[REQUIRED WORK] Return only the lines running from the one that contains "Screen dimensions: 966x630" through the end of the entries, exactly, both ends included. Omit pictures.

Start of Block

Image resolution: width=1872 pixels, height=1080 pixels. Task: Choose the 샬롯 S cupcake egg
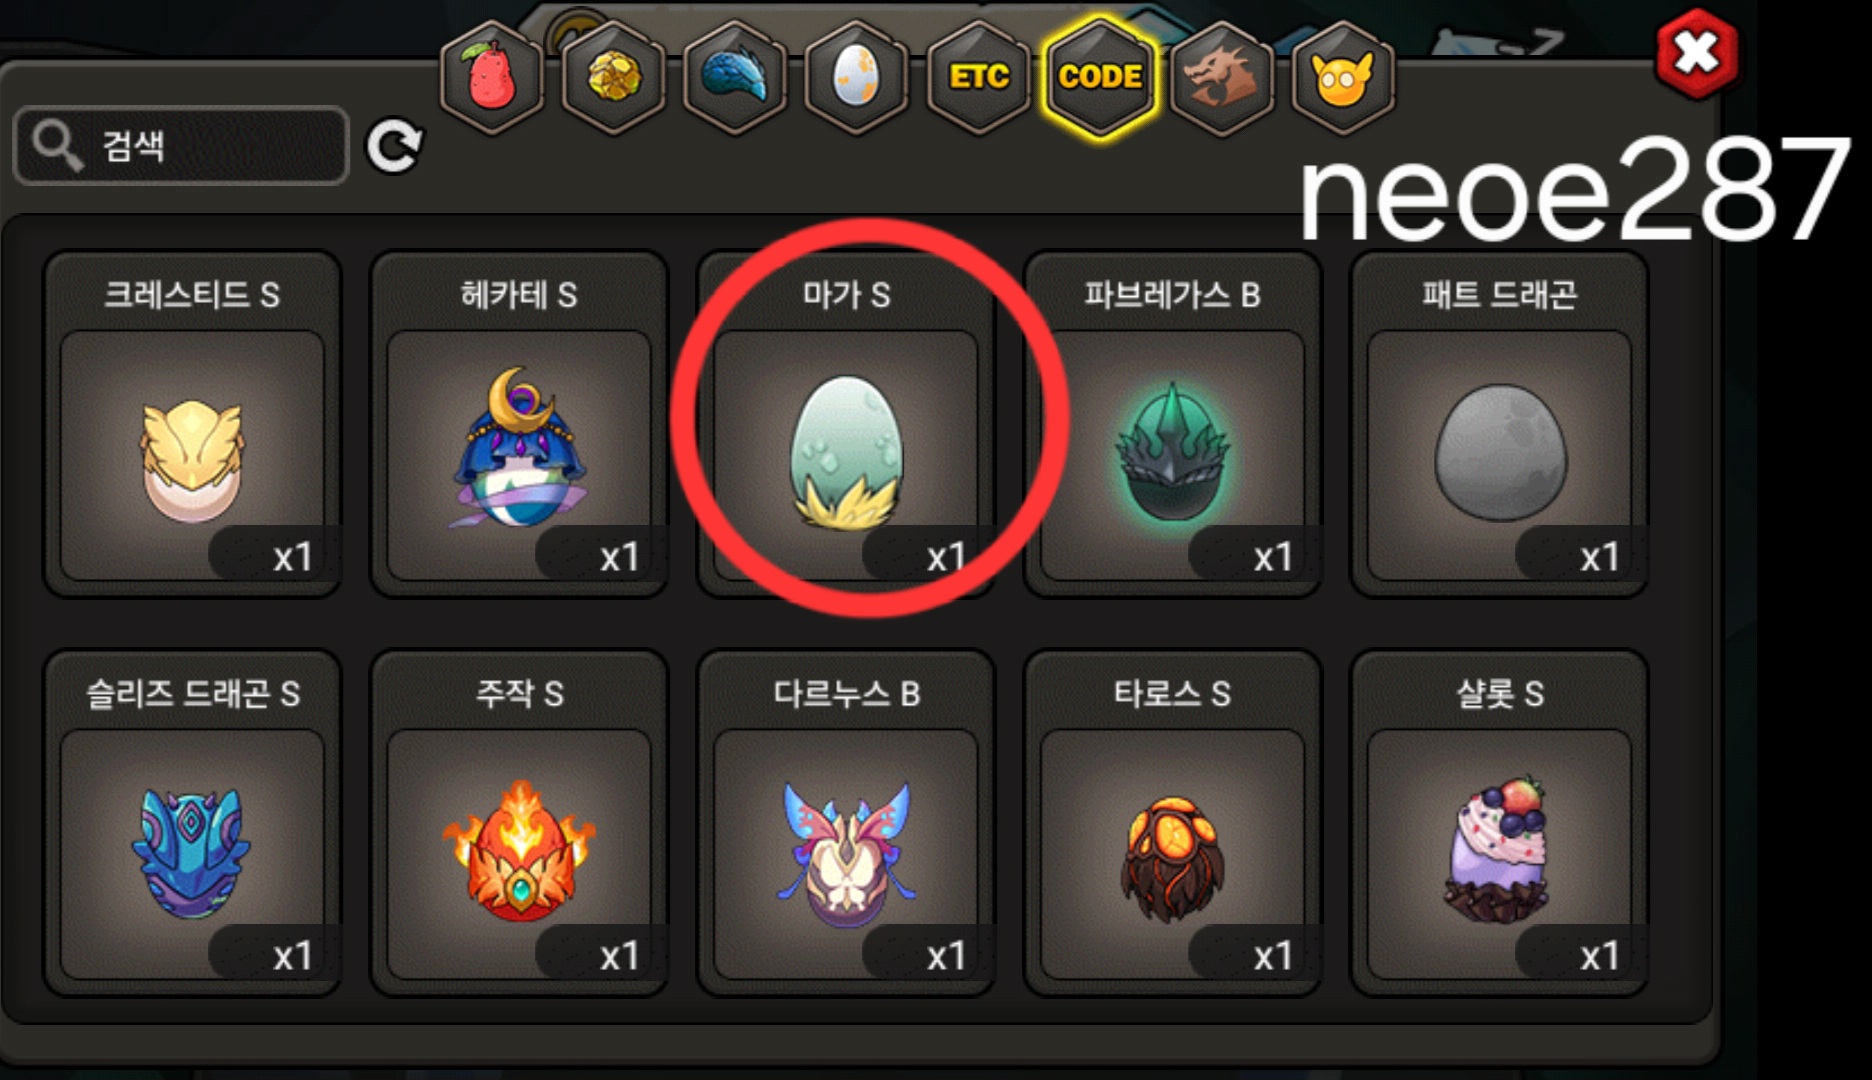coord(1499,823)
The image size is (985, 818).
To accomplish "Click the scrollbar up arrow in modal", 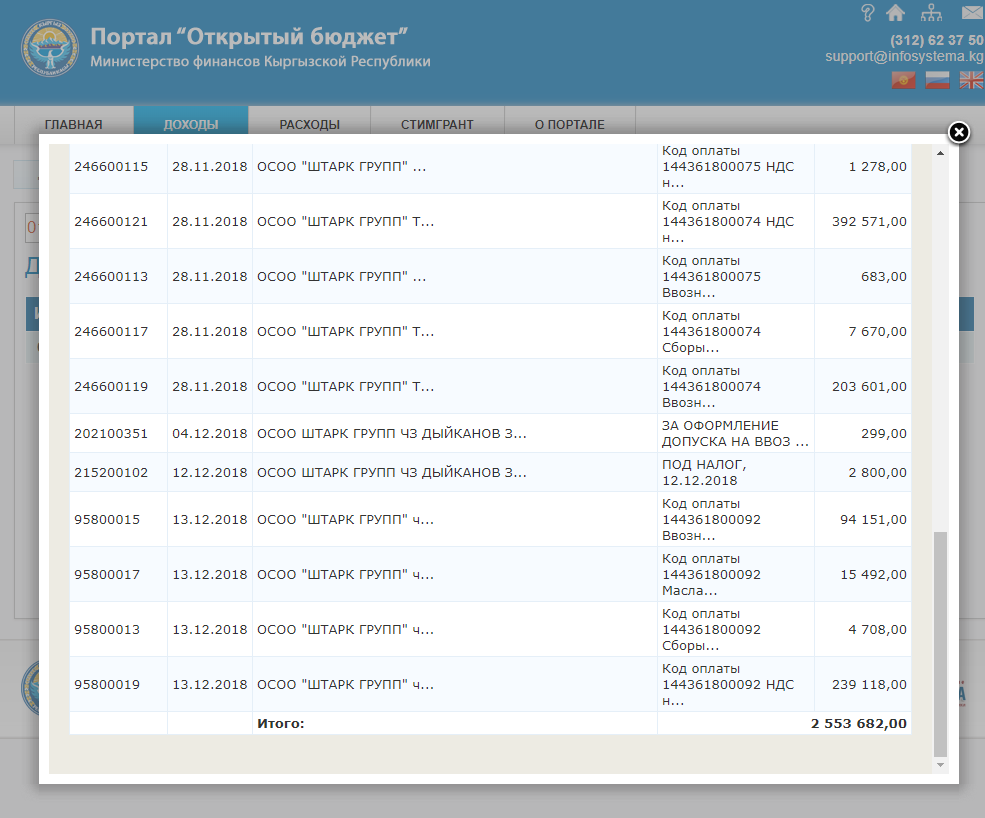I will click(939, 154).
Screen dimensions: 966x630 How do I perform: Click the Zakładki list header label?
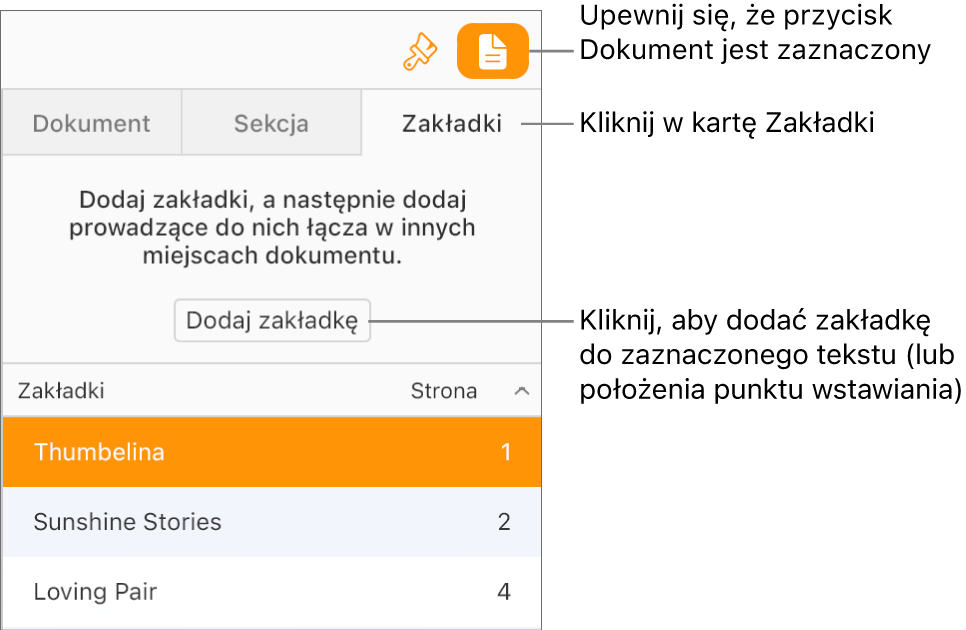[61, 391]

End of Block

[FINISHED EXERCISE]
Screen dimensions: 966x630 How do I perform: Click the Zakładki list header label?
[61, 391]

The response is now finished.